### WHAT YOU ARE ASKED TO DO
The exercise asks for every line of the data to be reproduced exactly.

### DATA EXTRACTS
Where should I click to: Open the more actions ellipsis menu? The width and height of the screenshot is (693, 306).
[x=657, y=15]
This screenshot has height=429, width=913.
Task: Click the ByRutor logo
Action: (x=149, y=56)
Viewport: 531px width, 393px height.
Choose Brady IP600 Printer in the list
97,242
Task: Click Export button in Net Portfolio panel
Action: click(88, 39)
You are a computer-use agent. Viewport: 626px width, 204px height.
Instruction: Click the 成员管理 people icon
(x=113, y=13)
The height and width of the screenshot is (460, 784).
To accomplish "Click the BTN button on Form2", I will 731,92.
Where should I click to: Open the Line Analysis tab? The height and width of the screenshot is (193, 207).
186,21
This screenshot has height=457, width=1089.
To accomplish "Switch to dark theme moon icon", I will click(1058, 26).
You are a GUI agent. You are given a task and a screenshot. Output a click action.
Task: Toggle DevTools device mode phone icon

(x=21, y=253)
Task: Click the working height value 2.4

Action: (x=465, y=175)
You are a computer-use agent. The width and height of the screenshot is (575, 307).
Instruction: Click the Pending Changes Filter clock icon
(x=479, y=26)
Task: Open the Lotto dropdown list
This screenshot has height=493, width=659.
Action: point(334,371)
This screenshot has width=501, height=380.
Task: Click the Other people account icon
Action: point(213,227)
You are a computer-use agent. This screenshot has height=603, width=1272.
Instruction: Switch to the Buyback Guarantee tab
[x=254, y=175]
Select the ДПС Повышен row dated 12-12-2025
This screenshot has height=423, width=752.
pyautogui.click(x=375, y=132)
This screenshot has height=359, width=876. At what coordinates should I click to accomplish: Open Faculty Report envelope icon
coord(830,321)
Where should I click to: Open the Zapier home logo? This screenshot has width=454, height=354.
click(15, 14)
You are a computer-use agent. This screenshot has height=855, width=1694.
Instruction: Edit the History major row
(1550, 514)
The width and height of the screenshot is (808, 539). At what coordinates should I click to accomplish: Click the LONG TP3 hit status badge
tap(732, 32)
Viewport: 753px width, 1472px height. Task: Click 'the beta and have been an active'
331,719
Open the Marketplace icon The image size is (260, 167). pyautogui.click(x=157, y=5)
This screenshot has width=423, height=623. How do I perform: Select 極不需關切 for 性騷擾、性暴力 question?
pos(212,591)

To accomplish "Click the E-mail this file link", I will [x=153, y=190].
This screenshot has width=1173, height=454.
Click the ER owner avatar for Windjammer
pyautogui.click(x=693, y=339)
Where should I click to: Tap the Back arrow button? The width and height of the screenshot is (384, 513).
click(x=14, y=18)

### SOLUTION TO THIS EXERCISE
Where should I click to: Open the more actions ellipsis menu? The width and height of the screenshot is (693, 306).
[x=657, y=15]
This screenshot has height=429, width=913.
Task: Click the ByRutor logo
Action: (x=149, y=56)
Viewport: 531px width, 393px height.
Choose Brady IP600 Printer in the list
97,242
Task: Click Export button in Net Portfolio panel
Action: click(88, 39)
You are a computer-use agent. Viewport: 626px width, 204px height.
Instruction: Click the 成员管理 people icon
(x=113, y=13)
The height and width of the screenshot is (460, 784).
To accomplish "Click the BTN button on Form2", I will 731,92.
Where should I click to: Open the Line Analysis tab? The height and width of the screenshot is (193, 207).
186,21
This screenshot has height=457, width=1089.
To accomplish "Switch to dark theme moon icon", I will click(1058, 26).
You are a GUI agent. You are given a task and a screenshot. Output a click action.
Task: Toggle DevTools device mode phone icon

(x=21, y=253)
Task: Click the working height value 2.4

Action: (x=465, y=175)
You are a computer-use agent. The width and height of the screenshot is (575, 307).
Instruction: Click the Pending Changes Filter clock icon
(x=479, y=26)
Task: Open the Lotto dropdown list
This screenshot has height=493, width=659.
Action: point(334,371)
This screenshot has width=501, height=380.
Task: Click the Other people account icon
Action: point(213,227)
You are a computer-use agent. This screenshot has height=603, width=1272.
Instruction: Switch to the Buyback Guarantee tab
[x=254, y=175]
Select the ДПС Повышен row dated 12-12-2025
This screenshot has height=423, width=752.
pyautogui.click(x=375, y=132)
This screenshot has height=359, width=876. At what coordinates should I click to accomplish: Open Faculty Report envelope icon
coord(830,321)
Where should I click to: Open the Zapier home logo? This screenshot has width=454, height=354.
click(15, 14)
You are a computer-use agent. This screenshot has height=855, width=1694.
Instruction: Edit the History major row
(1550, 514)
The width and height of the screenshot is (808, 539). At what coordinates should I click to accomplish: Click the LONG TP3 hit status badge
tap(732, 32)
Viewport: 753px width, 1472px height. Task: Click 'the beta and have been an active'
331,719
Open the Marketplace icon The image size is (260, 167). pyautogui.click(x=157, y=5)
This screenshot has width=423, height=623. How do I perform: Select 極不需關切 for 性騷擾、性暴力 question?
pos(212,591)

To accomplish "Click the E-mail this file link", I will [x=153, y=190].
This screenshot has width=1173, height=454.
Click the ER owner avatar for Windjammer
pyautogui.click(x=693, y=339)
Where should I click to: Tap the Back arrow button? The width and height of the screenshot is (384, 513).
click(x=14, y=18)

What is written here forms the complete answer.